Più tardi gli scontri sono degenerati e si segnalano cassonetti della spazzatura incendiati e vetrine dei cartelloni pubblicitari e delle pensiline degli autobus prese di mira da alcuni manifestanti. Intorno alle 20:00 è intervenuta la polizia, in particolare le Brigades de repression de l’action violente motorisees (BRAV-M), che ha usato gas lacrimogeni, secondo quanto riportato. Verso le 21.30, i cannoni ad acqua hanno portato alla dispersione di gran parte dei manifestanti. Nelle due notti precedenti, le manifestazioni a Place de la Concorde erano state funestate da incidenti. Al calar della notte, centinaia di persone si erano scontrate con la polizia in piccoli gruppi, lanciando oggetti.
agenti di polizia mentre affrontano i manifestanti durante una protesta a Parigi
Manifestazioni e qualsiasi assembramento sono stati vietati dalle autorità sulla grande Place de la Concorde, e sugli Champs-Elysees, vicino all’Assemblea nazionale e al palazzo presidenziale dell’Eliseo, per i timori di una radicalizzazione della protesta dopo gli scontri che si sono verificati giovedì e venerdì sera.
Intanto, per il ministro dell’Economia Bruno Le Maire, il governo non è destinato a cadere.
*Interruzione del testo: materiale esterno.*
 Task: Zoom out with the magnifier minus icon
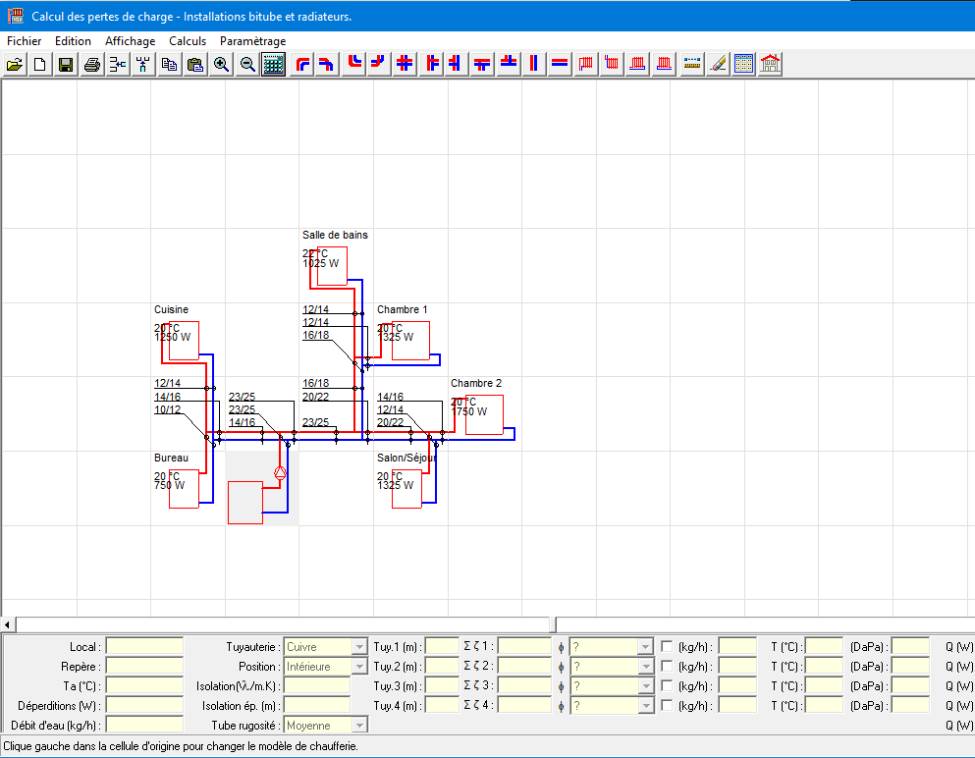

Dopo la presentazione di mozioni di sfiducia, parlando a Le Parisien, il ministro ha detto di non credere che “ci sarà una maggioranza per far cadere l’esecutivo”. “La riforma delle pensioni vale, sì o no, la caduta del governo e il caos politico? La risposta è nettamente no”, ha spiegato invitando “tutti” ad “assumersi le proprie responsabilità” durante il voto delle due mozioni, che avverrà lunedì.
“Speriamo che i Repubblicani ritrovino il senno”, ha affermato, salutando il “coraggio” e la “coerenza” di alcuni parlamentari ‘Republicains’ mentre “altri hanno perso l’orientamento”.